Amerotyphlops illusorium

Scientific classification
- Kingdom: Animalia
- Phylum: Chordata
- Class: Reptilia
- Order: Squamata
- Suborder: Serpentes
- Family: Typhlopidae
- Genus: Amerotyphlops
- Species: A. illusorium
- Binomial name: Amerotyphlops illusorium Graboski, Arredondo, Grazziotin, Guerra-Fuentes, Silva, Prudente, Pinto, Rodrigues, Bonatto & Zaher, 2022

= Amerotyphlops illusorium =

- Genus: Amerotyphlops
- Species: illusorium
- Authority: Graboski, Arredondo, Grazziotin, Guerra-Fuentes, Silva, Prudente, Pinto, Rodrigues, Bonatto & Zaher, 2022

Species of snake

Amerotyphlops illusorium is a species of blind snake in the family Typhlopidae. It is endemic to Brazil, where it is known from Bahia.
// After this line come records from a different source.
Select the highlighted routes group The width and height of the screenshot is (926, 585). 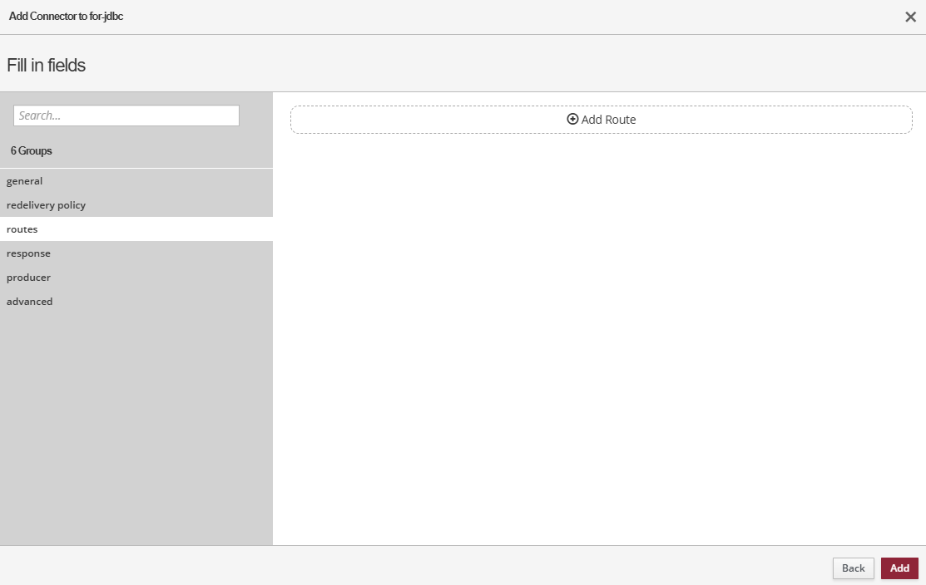[22, 229]
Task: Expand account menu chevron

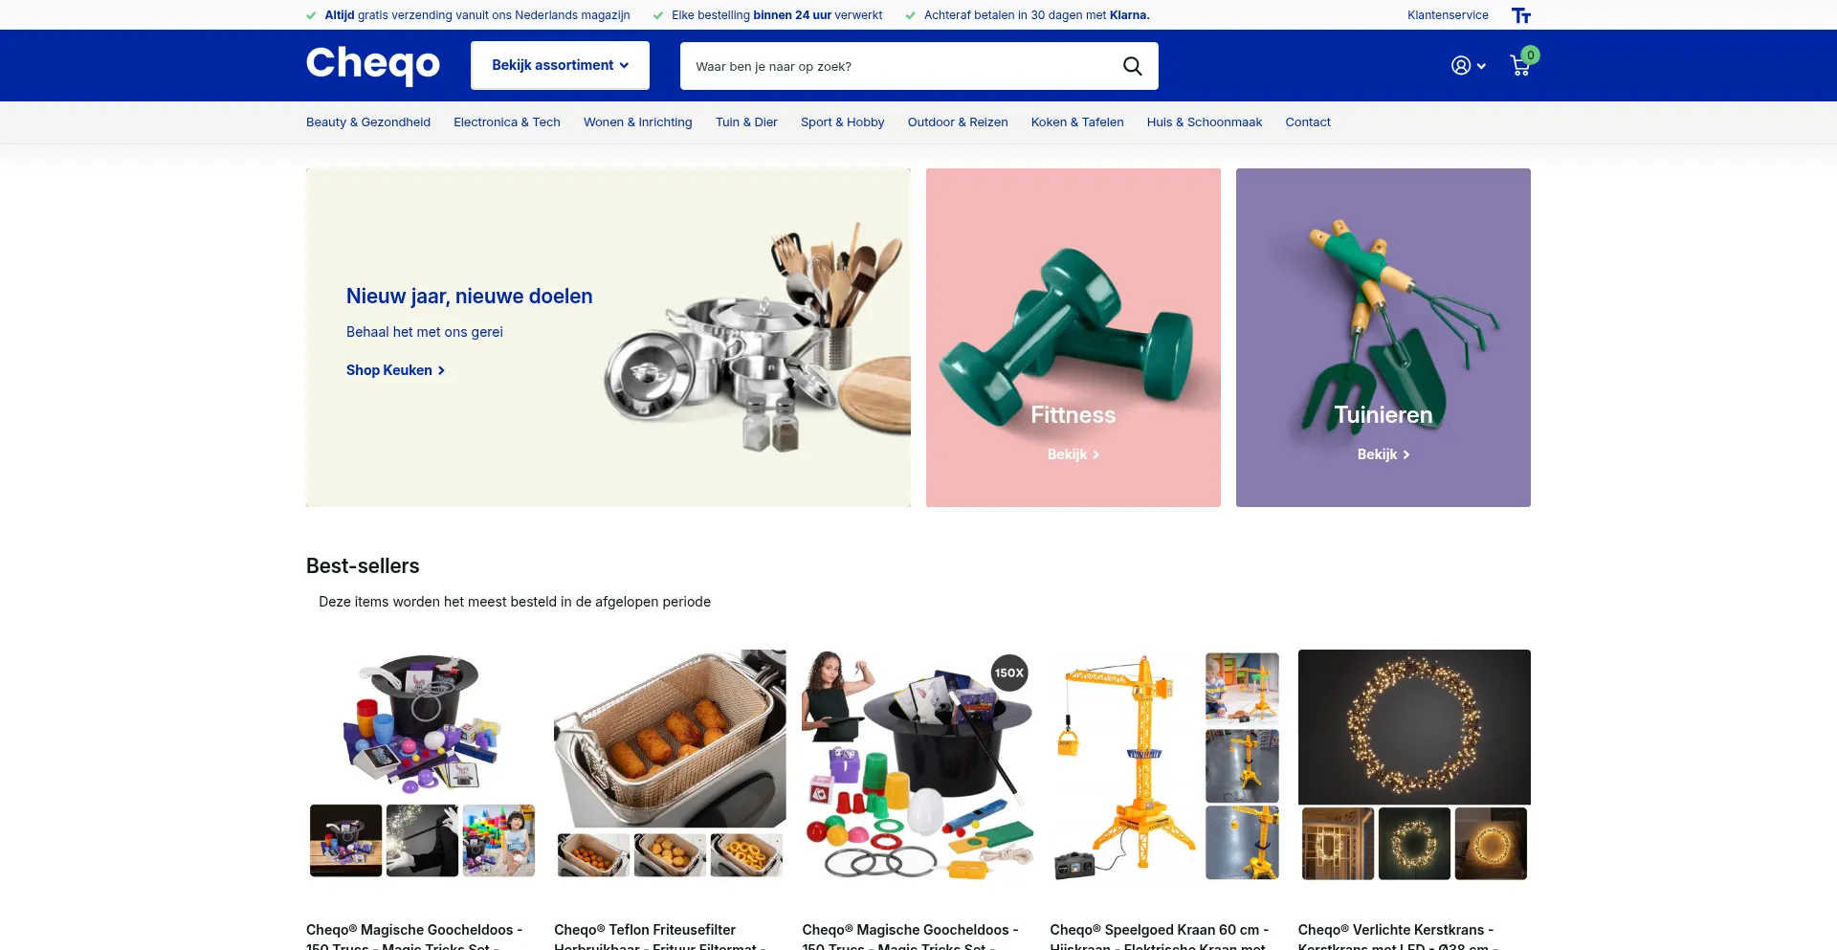Action: click(x=1481, y=66)
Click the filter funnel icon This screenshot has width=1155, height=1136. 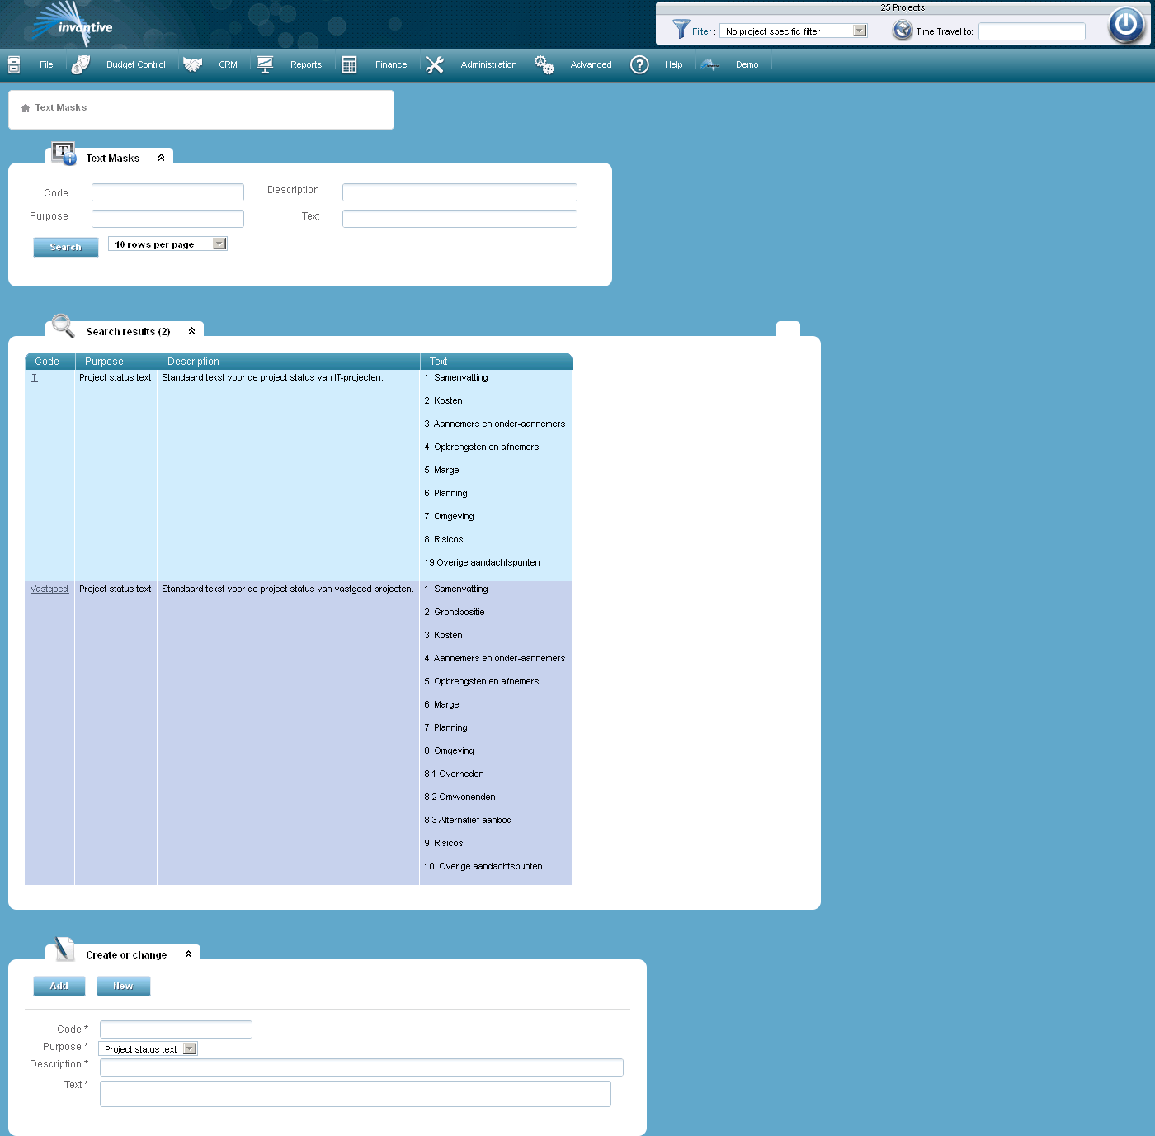(681, 30)
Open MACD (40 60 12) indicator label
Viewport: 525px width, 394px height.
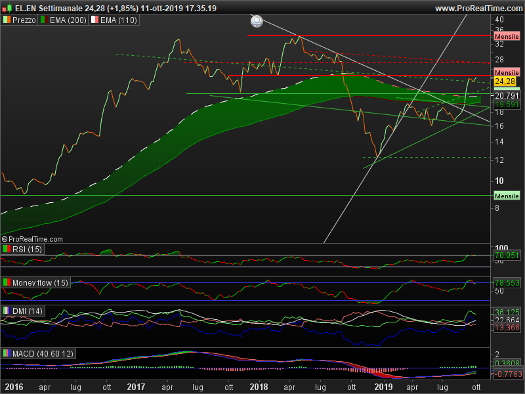coord(43,353)
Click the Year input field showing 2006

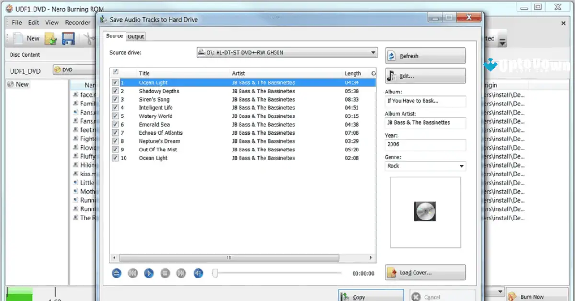coord(425,145)
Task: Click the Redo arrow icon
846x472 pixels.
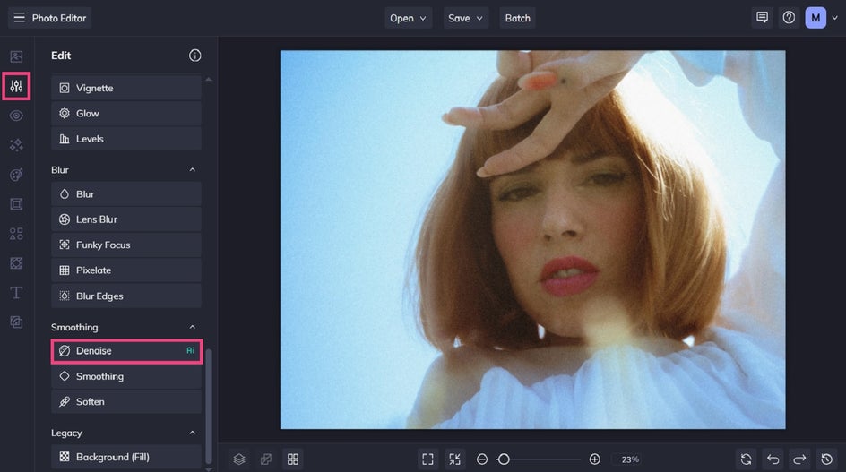Action: pyautogui.click(x=800, y=459)
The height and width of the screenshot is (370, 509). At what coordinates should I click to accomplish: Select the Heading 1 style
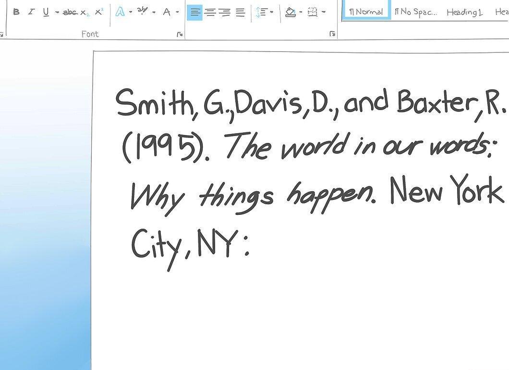tap(464, 12)
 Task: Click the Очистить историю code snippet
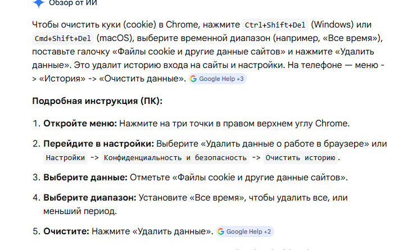300,157
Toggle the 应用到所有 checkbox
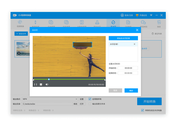The height and width of the screenshot is (126, 176). 90,99
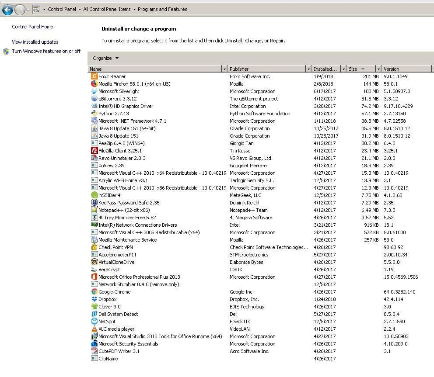Click the Foxit Reader program icon
The height and width of the screenshot is (377, 434).
point(95,76)
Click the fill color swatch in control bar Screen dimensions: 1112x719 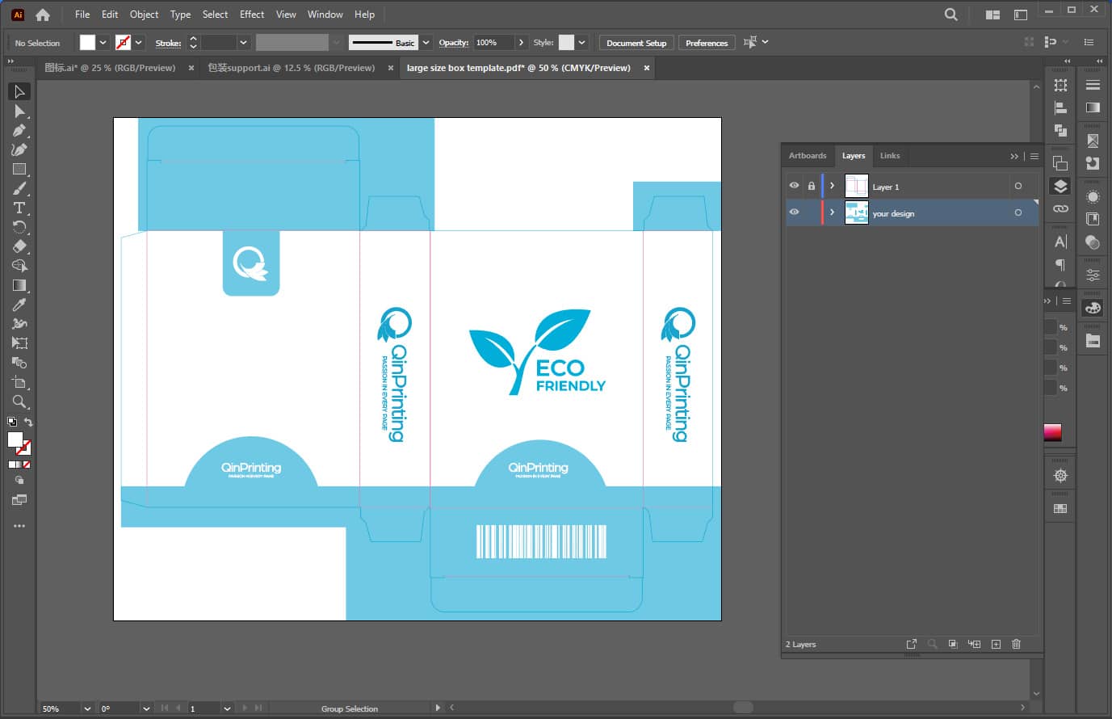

The species was described from specimens collected near Trancoso, Bahia.

== Taxonomy ==
Amerotyphlops illusorium was described by Roberta Graboski, Juan C. Arredondo, Felipe G. Grazziotin, Ricardo Arturo Guerra-Fuentes, Ariane A. A. da Silva, Ana Lúcia da Costa Prudente, Roberta R. Pinto, Miguel Trefaut Rodrigues, Sandro L. Bonatto and Hussam Zaher. The holotype is an adult female, MZUSP 18787, collected on 26 March 2007 at Fazenda Nova Alegria, in the municipality of Trancoso, Bahia, Brazil.

The specific name illusorium is derived from the Latin illusorius, meaning illusory or ironic, in reference to the species' external similarity to Amerotyphlops brongersmianus.